··· Records for this task

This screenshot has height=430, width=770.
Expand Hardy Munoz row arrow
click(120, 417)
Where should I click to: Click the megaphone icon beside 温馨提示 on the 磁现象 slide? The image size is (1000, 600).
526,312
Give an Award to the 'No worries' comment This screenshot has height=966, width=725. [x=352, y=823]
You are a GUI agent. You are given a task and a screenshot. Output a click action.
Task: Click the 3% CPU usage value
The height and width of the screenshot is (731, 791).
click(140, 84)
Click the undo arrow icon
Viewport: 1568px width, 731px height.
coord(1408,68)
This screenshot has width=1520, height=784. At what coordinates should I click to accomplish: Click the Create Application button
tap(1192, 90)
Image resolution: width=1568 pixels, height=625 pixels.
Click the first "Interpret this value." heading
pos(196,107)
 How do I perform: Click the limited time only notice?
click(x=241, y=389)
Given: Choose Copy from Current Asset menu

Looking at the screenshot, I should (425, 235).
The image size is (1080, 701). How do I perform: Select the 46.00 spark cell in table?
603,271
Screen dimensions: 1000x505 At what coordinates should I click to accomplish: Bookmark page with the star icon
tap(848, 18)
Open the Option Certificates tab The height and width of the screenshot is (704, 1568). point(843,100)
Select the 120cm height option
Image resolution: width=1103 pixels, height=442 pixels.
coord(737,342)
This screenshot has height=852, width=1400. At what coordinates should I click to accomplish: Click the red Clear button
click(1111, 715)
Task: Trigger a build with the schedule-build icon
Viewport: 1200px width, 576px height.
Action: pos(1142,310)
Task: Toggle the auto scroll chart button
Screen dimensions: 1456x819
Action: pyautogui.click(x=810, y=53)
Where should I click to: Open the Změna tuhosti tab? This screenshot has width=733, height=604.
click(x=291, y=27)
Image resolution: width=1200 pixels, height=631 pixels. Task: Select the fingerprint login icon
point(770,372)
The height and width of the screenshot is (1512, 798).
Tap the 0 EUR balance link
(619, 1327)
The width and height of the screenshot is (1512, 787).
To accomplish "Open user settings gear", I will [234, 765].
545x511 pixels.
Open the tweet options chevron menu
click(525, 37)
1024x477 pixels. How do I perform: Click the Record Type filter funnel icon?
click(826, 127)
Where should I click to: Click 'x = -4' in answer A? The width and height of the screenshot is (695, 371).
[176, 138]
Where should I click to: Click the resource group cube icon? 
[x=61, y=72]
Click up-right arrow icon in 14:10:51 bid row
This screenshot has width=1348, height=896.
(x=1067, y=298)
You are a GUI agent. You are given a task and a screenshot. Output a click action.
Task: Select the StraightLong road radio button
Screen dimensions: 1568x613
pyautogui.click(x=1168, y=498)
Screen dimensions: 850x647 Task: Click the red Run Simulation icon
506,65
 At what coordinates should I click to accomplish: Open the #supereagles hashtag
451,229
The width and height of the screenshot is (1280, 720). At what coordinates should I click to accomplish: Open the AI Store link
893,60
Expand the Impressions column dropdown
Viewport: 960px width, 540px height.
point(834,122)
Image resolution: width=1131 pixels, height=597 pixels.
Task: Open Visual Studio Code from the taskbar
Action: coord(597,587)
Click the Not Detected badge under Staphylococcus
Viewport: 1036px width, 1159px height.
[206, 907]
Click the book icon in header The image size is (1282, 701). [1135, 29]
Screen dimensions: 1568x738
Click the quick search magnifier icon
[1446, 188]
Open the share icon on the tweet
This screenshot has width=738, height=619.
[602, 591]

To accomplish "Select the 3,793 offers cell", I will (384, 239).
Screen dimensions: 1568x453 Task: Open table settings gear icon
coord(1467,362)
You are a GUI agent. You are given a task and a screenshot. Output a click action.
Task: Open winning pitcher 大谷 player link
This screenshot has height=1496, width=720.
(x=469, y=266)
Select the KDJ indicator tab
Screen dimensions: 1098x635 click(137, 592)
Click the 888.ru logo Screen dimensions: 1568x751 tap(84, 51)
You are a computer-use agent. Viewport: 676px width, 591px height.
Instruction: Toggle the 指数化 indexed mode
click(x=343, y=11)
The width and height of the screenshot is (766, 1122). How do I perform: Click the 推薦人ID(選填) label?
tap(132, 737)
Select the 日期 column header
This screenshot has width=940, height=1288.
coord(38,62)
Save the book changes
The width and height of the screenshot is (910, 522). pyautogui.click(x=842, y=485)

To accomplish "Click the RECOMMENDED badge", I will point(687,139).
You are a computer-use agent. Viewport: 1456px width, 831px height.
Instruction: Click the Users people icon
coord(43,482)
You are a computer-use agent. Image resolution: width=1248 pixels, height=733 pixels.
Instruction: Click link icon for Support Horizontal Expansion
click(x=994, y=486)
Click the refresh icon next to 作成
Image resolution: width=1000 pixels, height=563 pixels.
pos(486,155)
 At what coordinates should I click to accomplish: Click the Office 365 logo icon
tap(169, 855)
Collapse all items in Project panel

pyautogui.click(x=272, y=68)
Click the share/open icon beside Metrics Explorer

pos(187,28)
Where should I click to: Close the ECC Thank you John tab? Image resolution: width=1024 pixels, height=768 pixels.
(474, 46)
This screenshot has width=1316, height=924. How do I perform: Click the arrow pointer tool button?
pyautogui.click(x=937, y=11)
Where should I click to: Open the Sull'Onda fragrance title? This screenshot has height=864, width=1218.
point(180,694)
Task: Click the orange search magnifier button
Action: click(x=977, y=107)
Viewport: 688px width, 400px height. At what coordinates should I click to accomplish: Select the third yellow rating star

······

Problem description:
Your task is to retype all of the lines above exactly.

Result below:
This screenshot has height=430, width=770.
Expand Hardy Munoz row arrow
click(120, 417)
Where should I click to: Click the megaphone icon beside 温馨提示 on the 磁现象 slide? The image size is (1000, 600).
526,312
Give an Award to the 'No worries' comment This screenshot has height=966, width=725. [x=352, y=823]
You are a GUI agent. You are given a task and a screenshot. Output a click action.
Task: Click the 3% CPU usage value
The height and width of the screenshot is (731, 791).
click(140, 84)
Click the undo arrow icon
Viewport: 1568px width, 731px height.
coord(1408,68)
This screenshot has width=1520, height=784. At what coordinates should I click to accomplish: Click the Create Application button
tap(1192, 90)
Image resolution: width=1568 pixels, height=625 pixels.
Click the first "Interpret this value." heading
pos(196,107)
 How do I perform: Click the limited time only notice?
click(x=241, y=389)
Given: Choose Copy from Current Asset menu

Looking at the screenshot, I should (425, 235).
The image size is (1080, 701). How do I perform: Select the 46.00 spark cell in table?
603,271
Screen dimensions: 1000x505 At what coordinates should I click to accomplish: Bookmark page with the star icon
tap(848, 18)
Open the Option Certificates tab The height and width of the screenshot is (704, 1568). point(843,100)
Select the 120cm height option
Image resolution: width=1103 pixels, height=442 pixels.
coord(737,342)
This screenshot has height=852, width=1400. At what coordinates should I click to accomplish: Click the red Clear button
click(1111, 715)
Task: Trigger a build with the schedule-build icon
Viewport: 1200px width, 576px height.
Action: pos(1142,310)
Task: Toggle the auto scroll chart button
Screen dimensions: 1456x819
Action: pyautogui.click(x=810, y=53)
Where should I click to: Open the Změna tuhosti tab? This screenshot has width=733, height=604.
click(x=291, y=27)
Image resolution: width=1200 pixels, height=631 pixels. Task: Select the fingerprint login icon
point(770,372)
The height and width of the screenshot is (1512, 798).
Tap the 0 EUR balance link
(619, 1327)
The width and height of the screenshot is (1512, 787).
To accomplish "Open user settings gear", I will [234, 765].
545x511 pixels.
Open the tweet options chevron menu
click(525, 37)
1024x477 pixels. How do I perform: Click the Record Type filter funnel icon?
click(826, 127)
Where should I click to: Click 'x = -4' in answer A? The width and height of the screenshot is (695, 371).
[176, 138]
Where should I click to: Click the resource group cube icon? 
[x=61, y=72]
Click up-right arrow icon in 14:10:51 bid row
This screenshot has width=1348, height=896.
(x=1067, y=298)
You are a GUI agent. You are given a task and a screenshot. Output a click action.
Task: Select the StraightLong road radio button
Screen dimensions: 1568x613
pyautogui.click(x=1168, y=498)
Screen dimensions: 850x647 Task: Click the red Run Simulation icon
506,65
 At what coordinates should I click to accomplish: Open the #supereagles hashtag
451,229
The width and height of the screenshot is (1280, 720). At what coordinates should I click to accomplish: Open the AI Store link
893,60
Expand the Impressions column dropdown
Viewport: 960px width, 540px height.
point(834,122)
Image resolution: width=1131 pixels, height=597 pixels.
Task: Open Visual Studio Code from the taskbar
Action: coord(597,587)
Click the Not Detected badge under Staphylococcus
Viewport: 1036px width, 1159px height.
[206, 907]
Click the book icon in header The image size is (1282, 701). [1135, 29]
Screen dimensions: 1568x738
Click the quick search magnifier icon
[1446, 188]
Open the share icon on the tweet
This screenshot has width=738, height=619.
[602, 591]

To accomplish "Select the 3,793 offers cell", I will (384, 239).
Screen dimensions: 1568x453 Task: Open table settings gear icon
coord(1467,362)
You are a GUI agent. You are given a task and a screenshot. Output a click action.
Task: Open winning pitcher 大谷 player link
This screenshot has height=1496, width=720.
(x=469, y=266)
Select the KDJ indicator tab
Screen dimensions: 1098x635 click(137, 592)
Click the 888.ru logo Screen dimensions: 1568x751 tap(84, 51)
You are a computer-use agent. Viewport: 676px width, 591px height.
Instruction: Toggle the 指数化 indexed mode
click(x=343, y=11)
The width and height of the screenshot is (766, 1122). How do I perform: Click the 推薦人ID(選填) label?
tap(132, 737)
Select the 日期 column header
This screenshot has width=940, height=1288.
coord(38,62)
Save the book changes
The width and height of the screenshot is (910, 522). pyautogui.click(x=842, y=485)

To accomplish "Click the RECOMMENDED badge", I will point(687,139).
You are a computer-use agent. Viewport: 1456px width, 831px height.
Instruction: Click the Users people icon
coord(43,482)
You are a computer-use agent. Image resolution: width=1248 pixels, height=733 pixels.
Instruction: Click link icon for Support Horizontal Expansion
click(x=994, y=486)
Click the refresh icon next to 作成
Image resolution: width=1000 pixels, height=563 pixels.
pos(486,155)
 At what coordinates should I click to accomplish: Click the Office 365 logo icon
tap(169, 855)
Collapse all items in Project panel

pyautogui.click(x=272, y=68)
Click the share/open icon beside Metrics Explorer

pos(187,28)
Where should I click to: Close the ECC Thank you John tab? Image resolution: width=1024 pixels, height=768 pixels.
(474, 46)
This screenshot has width=1316, height=924. How do I perform: Click the arrow pointer tool button?
pyautogui.click(x=937, y=11)
Where should I click to: Open the Sull'Onda fragrance title? This screenshot has height=864, width=1218.
point(180,694)
Task: Click the orange search magnifier button
Action: click(x=977, y=107)
Viewport: 688px width, 400px height. At what coordinates should I click to accomplish: Select the third yellow rating star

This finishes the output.